Mayor Heather Wilton sympathised with Wagga, Lockhart, Murrumbidgee and Hay councils which were dropped from the bubble when Victorian emerged from its fifth lockdown yesterday.
Some of Greater Hume's major towns, Henty and Holbrook, are further away from the NSW-Victoria border than Jerilderie in Murrumbidgee Council area.
"I do feel for those other councils, but we've also got a lot of people who live in Henty and do a lot of business in Wagga and don't necessarily go to Albury," Cr Wilton said.
"Those who live in the bubble need to work and live as best they can in the bubble at present.
"It's not the time to be pushing the envelope.
"By the looks of thing if you've got a boundary with the Murray River you are probably in the loop.
"But if you don't, you're not and that is a worry."
Murrumbidgee's exit from the bubble has had an immediate impact on a Coleambally sports precinct upgrade undertaken by Mulwala-based Kennedy Builders.

"My workers who live in Yarrawonga can't come home if they've been outside the bubble," Andrew Kennedy said.
"There is more chance of being struck with lightning at Coleambally than catching COVID."
Murrumbidgee Council's major population centre Jerilderie is in the Albury electorate and MP Justin Clancy has questioned the benefit of it being taken out of the bubble.
"Obviously there is a need to safeguard Victorian communities, but at the same time one would look at the risk posed by this Murrumbidgee community and you would to say it was negligible," he said.
"At the same time a whole lot of harm was being created to cross-border residents."
Murrumbidgee mayor Ruth McRae said impacts were far-reaching with ease of access to Victoria blocked.
"Business, health, education, service delivery. A lot of that comes out of the south," she said.
"What we require for crops and rural merchandising. A lot of suppliers come out of Victoria.
"I'm sure that the decisions that have been made are being made with the best intentions, but it is challenging and confusing. The messaging is complex.
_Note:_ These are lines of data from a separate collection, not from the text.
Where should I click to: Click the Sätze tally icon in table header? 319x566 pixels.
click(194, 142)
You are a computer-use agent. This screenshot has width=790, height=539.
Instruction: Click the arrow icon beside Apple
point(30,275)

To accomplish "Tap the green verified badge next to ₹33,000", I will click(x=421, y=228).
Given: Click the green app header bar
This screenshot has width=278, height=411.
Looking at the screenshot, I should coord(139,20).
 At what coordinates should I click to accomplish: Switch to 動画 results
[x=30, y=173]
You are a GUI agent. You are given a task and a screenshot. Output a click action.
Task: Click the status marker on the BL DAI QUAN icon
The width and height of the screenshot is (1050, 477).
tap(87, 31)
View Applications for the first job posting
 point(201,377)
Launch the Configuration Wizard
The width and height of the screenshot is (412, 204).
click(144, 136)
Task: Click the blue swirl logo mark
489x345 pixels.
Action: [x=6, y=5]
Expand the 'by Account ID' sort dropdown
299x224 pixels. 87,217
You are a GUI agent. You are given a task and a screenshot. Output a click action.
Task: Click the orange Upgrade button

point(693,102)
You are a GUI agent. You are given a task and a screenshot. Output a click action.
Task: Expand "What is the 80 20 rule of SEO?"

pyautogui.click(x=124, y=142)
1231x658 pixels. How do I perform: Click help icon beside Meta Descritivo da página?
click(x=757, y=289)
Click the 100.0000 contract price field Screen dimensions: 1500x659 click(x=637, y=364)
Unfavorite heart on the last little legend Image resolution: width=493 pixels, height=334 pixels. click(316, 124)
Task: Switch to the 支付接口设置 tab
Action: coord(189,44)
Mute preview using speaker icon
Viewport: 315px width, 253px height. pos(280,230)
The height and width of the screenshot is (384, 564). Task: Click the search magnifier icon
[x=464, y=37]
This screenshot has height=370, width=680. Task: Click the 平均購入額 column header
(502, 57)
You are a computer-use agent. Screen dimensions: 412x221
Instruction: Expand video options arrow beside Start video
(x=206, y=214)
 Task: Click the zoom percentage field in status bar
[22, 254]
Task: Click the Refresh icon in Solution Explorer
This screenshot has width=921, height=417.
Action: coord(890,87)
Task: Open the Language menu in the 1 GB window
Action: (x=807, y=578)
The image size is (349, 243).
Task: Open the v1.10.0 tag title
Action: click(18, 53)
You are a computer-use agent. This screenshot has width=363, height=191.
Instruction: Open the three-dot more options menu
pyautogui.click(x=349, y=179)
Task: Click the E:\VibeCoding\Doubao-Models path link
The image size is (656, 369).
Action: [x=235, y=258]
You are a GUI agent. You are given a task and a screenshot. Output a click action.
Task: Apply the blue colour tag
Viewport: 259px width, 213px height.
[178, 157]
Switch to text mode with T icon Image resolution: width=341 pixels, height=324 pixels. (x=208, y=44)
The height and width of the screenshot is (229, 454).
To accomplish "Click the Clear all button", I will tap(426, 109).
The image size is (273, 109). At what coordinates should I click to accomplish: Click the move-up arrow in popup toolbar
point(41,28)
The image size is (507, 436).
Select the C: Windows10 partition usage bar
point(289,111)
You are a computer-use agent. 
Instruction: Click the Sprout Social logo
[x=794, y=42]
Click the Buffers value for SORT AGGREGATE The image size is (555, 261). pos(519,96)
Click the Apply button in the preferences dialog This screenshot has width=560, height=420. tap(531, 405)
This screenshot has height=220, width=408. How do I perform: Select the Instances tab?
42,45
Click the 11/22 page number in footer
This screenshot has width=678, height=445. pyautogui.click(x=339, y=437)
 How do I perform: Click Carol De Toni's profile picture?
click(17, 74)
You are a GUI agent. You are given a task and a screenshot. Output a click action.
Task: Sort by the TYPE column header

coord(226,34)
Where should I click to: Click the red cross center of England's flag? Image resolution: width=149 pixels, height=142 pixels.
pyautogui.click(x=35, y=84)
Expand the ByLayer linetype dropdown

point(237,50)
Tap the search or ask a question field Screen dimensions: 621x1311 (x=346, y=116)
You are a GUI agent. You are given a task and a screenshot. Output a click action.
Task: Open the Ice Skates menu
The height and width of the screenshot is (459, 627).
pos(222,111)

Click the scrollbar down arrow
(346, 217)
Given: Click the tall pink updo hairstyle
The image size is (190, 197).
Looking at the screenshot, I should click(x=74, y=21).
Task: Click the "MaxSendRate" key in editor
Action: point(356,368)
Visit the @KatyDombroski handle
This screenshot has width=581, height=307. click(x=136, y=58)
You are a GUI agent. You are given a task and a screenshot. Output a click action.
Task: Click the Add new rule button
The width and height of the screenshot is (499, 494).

"There was no engagement with local government at all."
She also confirmed the Coleambally project had a completion date of August 30.
"This has been an ongoing issue through the pandemic," she said.
(The contractors) have had levels of frustration at not being able to get there to move the job along.
"Hopefully exemptions or special permits can be put in place."
Cr Wilton hoped Mr Andrews understanding about how border communities operated would prevent further councils such as Greater Hume being carved out
"(He) has acknowledged there is considerable interaction between both sides of the river and I'm hoping we can hang our hat on that," she said.
"We've got a lot of people who live in Greater Hume and work in Wodonga and vice-a-versa."
Meanwhile, member for Benambra and former policeman Bill Tilley said simplistic calls for a ring of steel was a show of ignorance.
"Just last month we had the Victorian Police Union Secretary admit that the ring of steel around Melbourne just didn't work," he said.
"It was resource intensive and logistically impossible.
"The hard-fought border bubble being maintained and getting vaccinated should be front of mind for border residents.
"Sydney is locked down for another four weeks, people shouldn't be leaving the city but if they did, where would you put the checkpoints on a city of more than five million and the hundreds of roads that lead into country NSW?"